Seize médicaments sur 1 825 analysés
L’étude de la Chaire ESI-CEU, publiée dans Pharmaceutics, a porté sur les 1 825 médicaments approuvés par la FDA, l’American Food and Drug Administration. Selon le référentiel de la Drug Bank, ces médicaments sont connectés à 27 830 structures protéiques. Dans la première phase de cette analyse de masse, les chercheurs ont comparé la structure topologique de ces milliers de protéines disponibles dans la Protein Data Bank avec les 23 protéines du coronavirus SARS-CoV-2. Il s’est avéré qu’il y avait trois protéines virales avec des similitudes topologiques très significatives avec les structures protéiques cibles de médicaments connus : la protéase virale 3CL, l’endoribonucléase NSP15 et l’ARN polymérase ARN-dépendante NSP12.
Avec cette méthodologie, parmi les 1 825 médicaments approuvés par la FDA, l’équipe de recherche a pu identifier 16 médicaments agissant contre ces trois protéines comme cible thérapeutique. Parmi ces 16 médicaments figurent la rutine, un flavonoïde qui inhibe l’agrégation plaquettaire ; la dexaméthasone, un glucocorticoïde qui agit comme anti-inflammatoire et immunosuppresseur ; et le vémurafénib, un inhibiteur de kinase adapté aux patients adultes atteints de mélanome. Ces médicaments désormais identifiés, ils devront désormais faire l’objet d’études cliniques in vitro et in vivo pour confirmer l’éventuelle efficacité détectée par le modèle mathématique et déterminer la meilleure combinaison d’entre eux pour traiter les symptômes provoqués par le COVID-19. La dexaméthasone est actuellement l’un des médicaments les plus utilisés qui a le plus de succès dans le traitement de la maladie COVID-19 avancée.
Nouvelle variante et futures pandémies
Les auteurs de l’étude, tous chercheurs de la Chaire ESI-CEU, soulignent également l’utilité future de cette nouvelle stratégie de repositionnement des médicaments : « Si l’on considère que la moitié de ces nouveaux variants de virus ont des gènes modifiés qui codent la protéine Spike, cette technique peut être utile pour repositionner de nouveaux médicaments en fonction des changements de la structure des protéines dans les nouvelles variantes. De plus, cette stratégie pourrait être appliquée à la fois au coronavirus SARS-CoV-2 et à ses nouvelles variantes, ainsi qu’à tout nouveau virus pouvant apparaître dans l’avenir, en identifiant leurs protéines et en comparant leur structure topologique à celle des protéines cibles des médicaments connus, en utilisant cette même stratégie.

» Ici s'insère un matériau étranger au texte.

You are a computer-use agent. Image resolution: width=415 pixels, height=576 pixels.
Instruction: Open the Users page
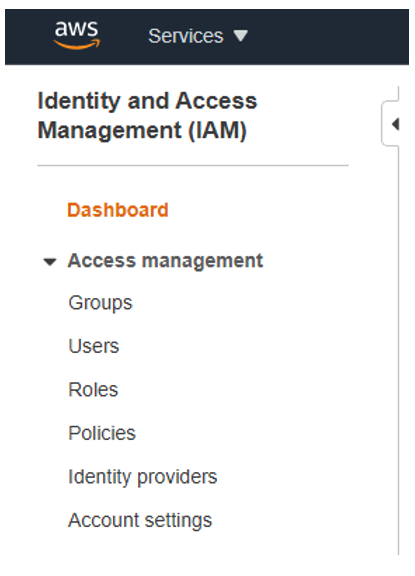click(94, 346)
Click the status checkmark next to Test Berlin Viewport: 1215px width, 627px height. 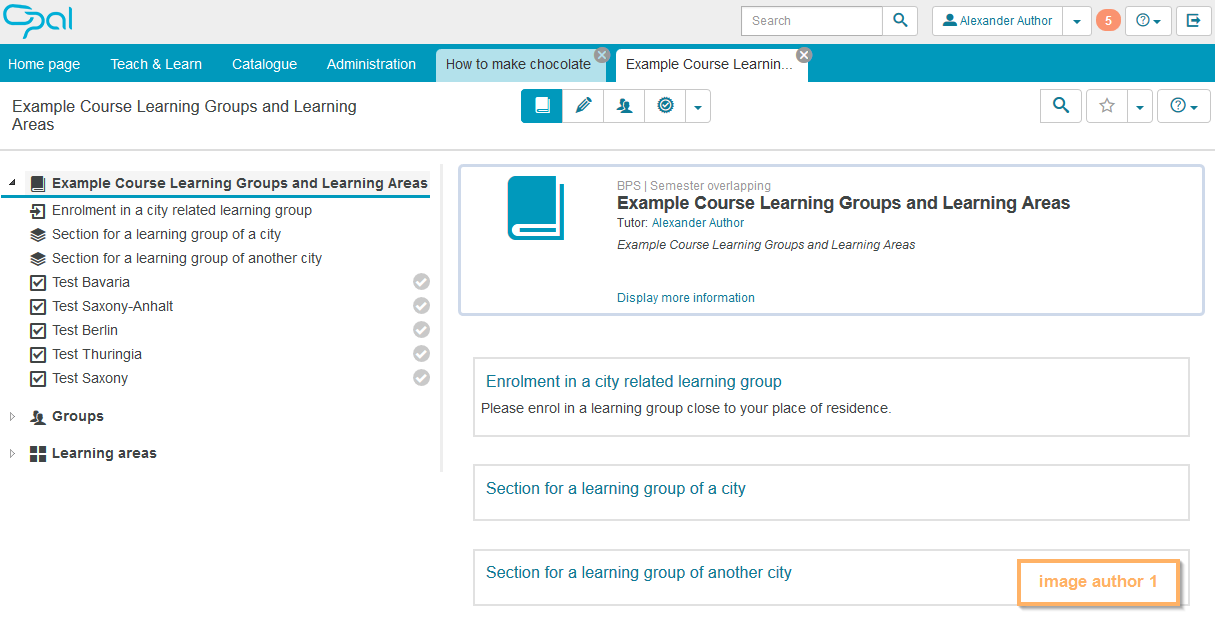422,330
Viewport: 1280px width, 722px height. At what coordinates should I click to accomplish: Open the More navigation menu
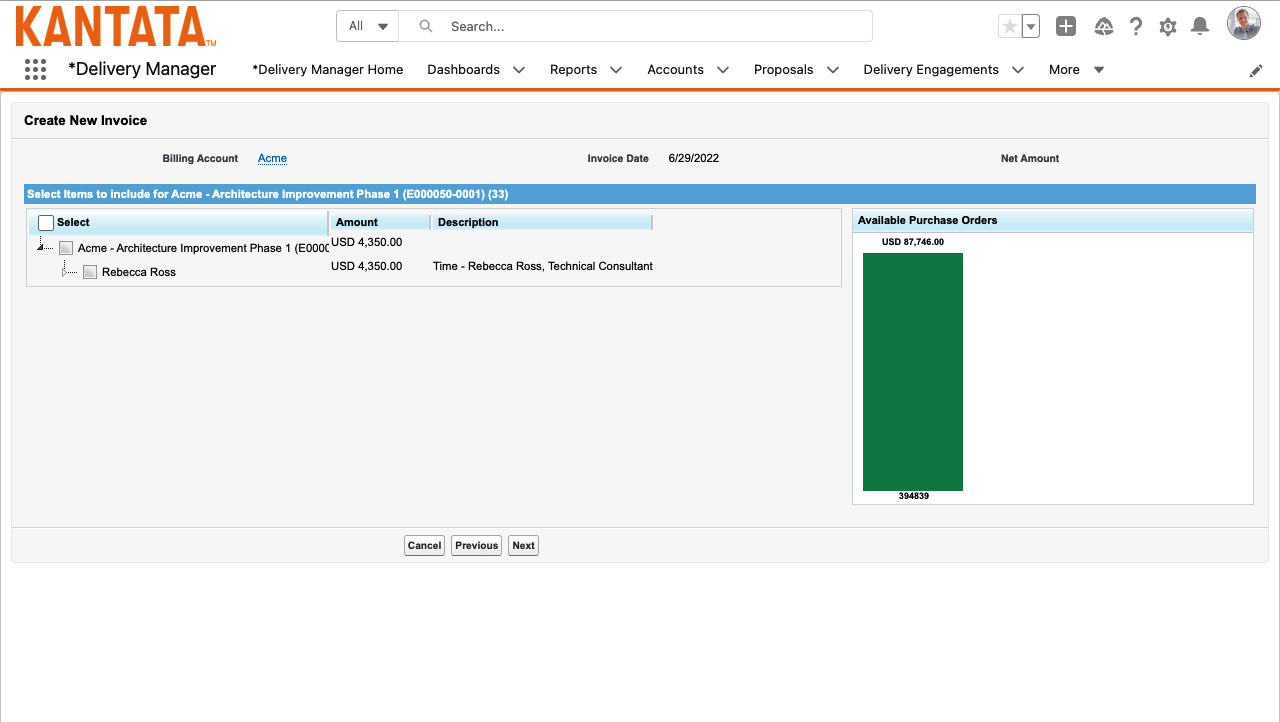[x=1076, y=70]
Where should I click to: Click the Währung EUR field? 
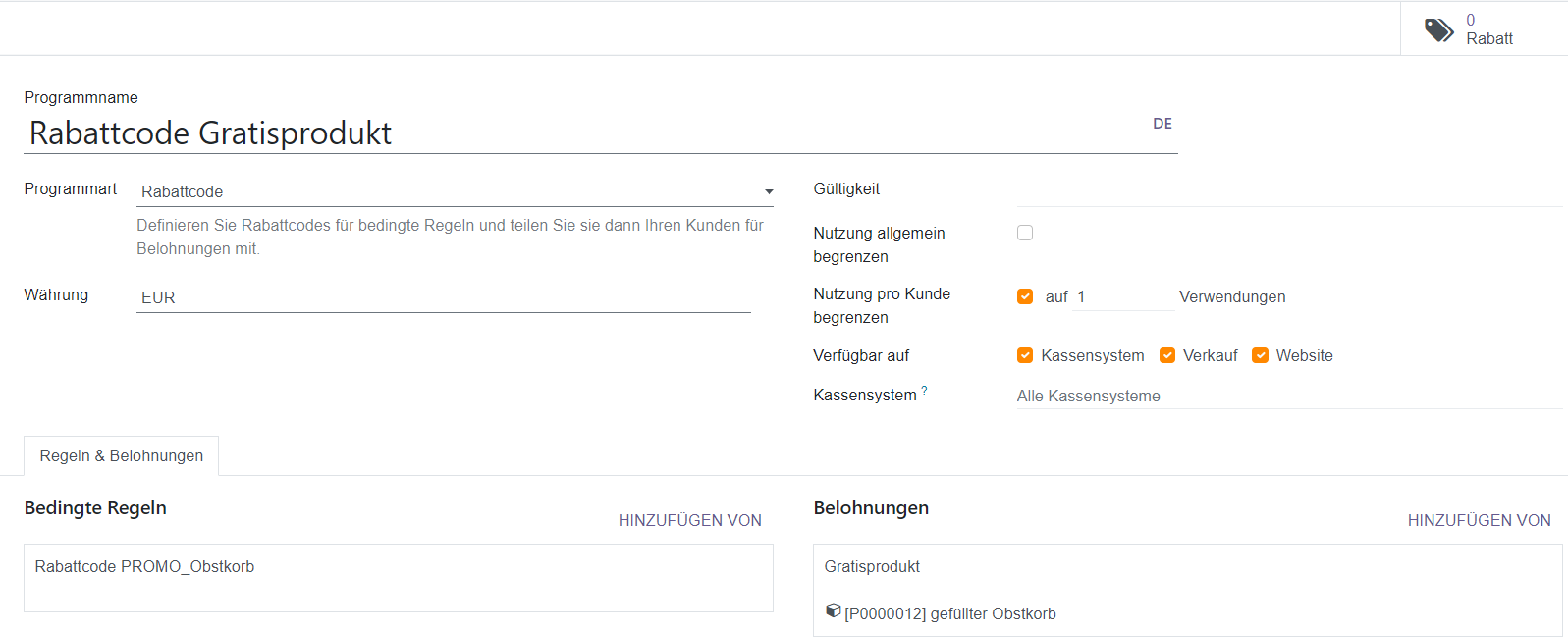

Les chercheurs qui ont réalisé cette étude sont, avec le directeur de la Chaire Antonio Falcó Montesinos, et Joan Climent Bataller, du Département de Production et Santé Animales de la CEU UCH, Raúl Pérez Moraga, Jaume Forés Martos et Beatriz Suay García, du Département de Mathématiques, Physique et Informatique de la CEU UCH, et Jean Louis Duval, de la multinationale française ESI Group, partenaire de la CEU UCH dans la Chaire internationale ESI-CEU.
La source:
Référence de la revue :
Pérez-Moraga, R., et al. (2021) Une stratégie de réaffectation des médicaments COVID-19 grâce à des similitudes homologiques quantitatives à l’aide d’un cadre basé sur l’analyse de données topologiques. Pharmaceutique. doi.org/10.3390/pharmaceutics13040488.